- **Exercise requirements**: Write out every line of the data below as a JSON list of strings, one string per line, skipping blank lines.

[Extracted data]
-------------------------

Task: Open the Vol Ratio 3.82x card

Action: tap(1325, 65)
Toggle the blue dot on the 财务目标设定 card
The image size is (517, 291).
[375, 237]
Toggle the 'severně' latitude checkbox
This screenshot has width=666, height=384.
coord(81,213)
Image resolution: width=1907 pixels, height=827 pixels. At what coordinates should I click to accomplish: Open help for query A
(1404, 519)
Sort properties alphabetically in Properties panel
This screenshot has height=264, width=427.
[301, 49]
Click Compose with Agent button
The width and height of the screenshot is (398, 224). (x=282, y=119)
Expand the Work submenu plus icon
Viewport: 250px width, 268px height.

-------------------------

- **Finished answer**:
[
  "Task: Open the Vol Ratio 3.82x card",
  "Action: tap(1325, 65)",
  "Toggle the blue dot on the 财务目标设定 card",
  "The image size is (517, 291).",
  "[375, 237]",
  "Toggle the 'severně' latitude checkbox",
  "This screenshot has width=666, height=384.",
  "coord(81,213)",
  "Image resolution: width=1907 pixels, height=827 pixels. At what coordinates should I click to accomplish: Open help for query A",
  "(1404, 519)",
  "Sort properties alphabetically in Properties panel",
  "This screenshot has height=264, width=427.",
  "[301, 49]",
  "Click Compose with Agent button",
  "The width and height of the screenshot is (398, 224). (x=282, y=119)",
  "Expand the Work submenu plus icon",
  "Viewport: 250px width, 268px height."
]